Alors que chaque action montrait que la lutte grandissait, ce que la
direction et certains artistes faisaient passer dans les AG, c’est que
la lutte était violente, que c’était contre-productif… Si les grévistes
et les gens en lutte s’étaient retrouvés entre eux, ils auraient pu
saisir les aspects positifs plutôt que discuter éternellement de ce que
les troupes et le festival perdaient en ne jouant pas. Cela aurait
permis d’être plus efficace tant dans les discussions que dans la mise
en place d’actions. D’ailleurs l’action de Brouzet (annulation des
spectacles de la soirée) n’a pas été décidée en AG mais lorsque les
grévistes se sont retrouvés entre eux et en dehors de ce cadre.
Il y aurait donc pu y avoir 2 parties dans l’AG, une où les salariés
décident de la grève et des modalités puis une autre où les personnes en
lutte discutent et décident des actions (sans la direction, sans les
non-grévistes!). Certaines personnes (intermittents et précaires)
défendaient cela depuis le début.
Les questions de la légitimité de la lutte et de la démocratie sont
revenues à plusieurs reprises dans les AG. La démocratie a pris la forme
d’un vote à bulletin secret organisé par la direction, ce n’est pas
anodin. C’est une façon de limiter le droit de grève. C’est la
propagande sur les passagers de la SNCF pris en otage, c’est l’accueil
des enfants dans les écoles en grève, c’est le service minimum, c’est le
vote à la majorité et avec un taux de participation suffisant en
Angleterre pour qu’une grève soit légale. Ces mesures visent à empêcher
tout mouvement social. A travers une pseudo démocratie (où tous ne sont
pas égaux puisque certains ont le pouvoir de donner un salaire ou de
mettre au chômage), l’État et les directions d’entreprises cherchent à
casser toutes possibilités d’agir.
La grève, c’est la force des travailleurs d’empêcher que des
marchandises, c’est-à dire le profit des patrons, ne puissent sortir.
C’est dans ce rapport de force que se pose la possibilité de la lutte.

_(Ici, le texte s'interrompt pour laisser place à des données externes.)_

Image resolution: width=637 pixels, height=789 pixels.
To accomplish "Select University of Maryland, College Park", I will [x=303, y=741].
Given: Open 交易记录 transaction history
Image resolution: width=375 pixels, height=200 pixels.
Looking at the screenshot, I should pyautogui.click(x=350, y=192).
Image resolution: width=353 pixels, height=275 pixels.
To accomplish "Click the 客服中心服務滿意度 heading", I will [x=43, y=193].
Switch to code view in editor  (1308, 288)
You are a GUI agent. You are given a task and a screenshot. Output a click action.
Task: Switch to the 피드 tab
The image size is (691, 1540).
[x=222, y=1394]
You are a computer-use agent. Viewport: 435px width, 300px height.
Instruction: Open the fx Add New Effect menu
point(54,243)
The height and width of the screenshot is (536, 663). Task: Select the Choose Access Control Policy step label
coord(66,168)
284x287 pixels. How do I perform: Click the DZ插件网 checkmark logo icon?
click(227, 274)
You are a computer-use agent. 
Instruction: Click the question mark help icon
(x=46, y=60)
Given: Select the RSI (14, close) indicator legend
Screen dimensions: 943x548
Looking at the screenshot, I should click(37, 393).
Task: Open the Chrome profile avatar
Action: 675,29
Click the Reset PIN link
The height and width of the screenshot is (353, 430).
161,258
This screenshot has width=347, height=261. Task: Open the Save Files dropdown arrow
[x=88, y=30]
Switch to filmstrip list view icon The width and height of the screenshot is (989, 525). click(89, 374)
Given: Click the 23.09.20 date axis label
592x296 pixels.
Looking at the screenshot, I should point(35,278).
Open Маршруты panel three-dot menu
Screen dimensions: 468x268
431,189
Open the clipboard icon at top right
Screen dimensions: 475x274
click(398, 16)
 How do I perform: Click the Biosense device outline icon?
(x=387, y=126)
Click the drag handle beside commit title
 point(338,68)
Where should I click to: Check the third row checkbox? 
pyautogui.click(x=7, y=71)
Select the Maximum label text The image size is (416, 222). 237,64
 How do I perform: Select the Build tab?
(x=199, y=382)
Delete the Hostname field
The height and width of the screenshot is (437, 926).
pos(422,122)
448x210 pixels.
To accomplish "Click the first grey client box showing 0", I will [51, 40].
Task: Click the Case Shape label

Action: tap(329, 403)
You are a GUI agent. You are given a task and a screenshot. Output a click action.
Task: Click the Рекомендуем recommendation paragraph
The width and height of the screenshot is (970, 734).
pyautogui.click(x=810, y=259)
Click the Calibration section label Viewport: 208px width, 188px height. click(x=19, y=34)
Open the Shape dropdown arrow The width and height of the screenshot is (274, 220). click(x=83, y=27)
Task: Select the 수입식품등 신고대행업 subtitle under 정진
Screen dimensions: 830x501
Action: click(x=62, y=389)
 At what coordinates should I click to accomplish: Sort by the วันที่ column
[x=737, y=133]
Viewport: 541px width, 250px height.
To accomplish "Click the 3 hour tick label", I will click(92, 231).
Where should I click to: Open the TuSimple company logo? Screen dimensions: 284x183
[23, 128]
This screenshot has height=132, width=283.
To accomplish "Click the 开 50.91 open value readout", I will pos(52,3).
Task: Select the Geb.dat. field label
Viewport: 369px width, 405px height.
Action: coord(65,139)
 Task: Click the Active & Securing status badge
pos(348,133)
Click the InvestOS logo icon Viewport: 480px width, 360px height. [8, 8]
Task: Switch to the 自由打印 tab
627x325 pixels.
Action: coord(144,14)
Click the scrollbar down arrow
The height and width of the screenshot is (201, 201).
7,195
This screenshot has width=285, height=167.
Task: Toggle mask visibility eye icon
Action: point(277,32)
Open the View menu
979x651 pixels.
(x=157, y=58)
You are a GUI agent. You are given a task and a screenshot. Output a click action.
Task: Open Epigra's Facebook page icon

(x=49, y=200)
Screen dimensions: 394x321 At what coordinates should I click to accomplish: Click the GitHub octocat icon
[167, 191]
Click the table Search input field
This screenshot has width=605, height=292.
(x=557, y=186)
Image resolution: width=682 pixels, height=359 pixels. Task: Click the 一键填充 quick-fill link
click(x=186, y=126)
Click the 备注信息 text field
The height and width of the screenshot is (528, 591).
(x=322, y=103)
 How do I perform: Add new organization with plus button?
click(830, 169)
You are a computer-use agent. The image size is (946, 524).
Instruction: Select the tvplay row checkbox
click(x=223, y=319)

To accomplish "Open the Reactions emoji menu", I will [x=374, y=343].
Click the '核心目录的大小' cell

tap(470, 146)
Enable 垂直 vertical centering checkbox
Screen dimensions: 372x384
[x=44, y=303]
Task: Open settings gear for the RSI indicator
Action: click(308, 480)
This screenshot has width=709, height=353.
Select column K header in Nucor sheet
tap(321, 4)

Qu’elle soit minoritaire ou non, une grève ou une lutte, répond à des
conditions de vie insatisfaisantes ou menacées. Ici, l’accord de
l’UNEDIC est clairement un recul pour les classes populaires (chômeurs,
précaires, intérimaires ou intermittents). Cet accord fait partie d’une
politique plus globale d’austérité. L’État prend sur le dos des plus
pauvres, l’argent qu’il va donner aux patrons (50 milliards). Il est
nécessaire que les personnes visées réagissent. La légitimité de tous
mouvements part de l’inégalité intrinsèque à cette société, des rapports
d’exploitation, de classes qui la régissent.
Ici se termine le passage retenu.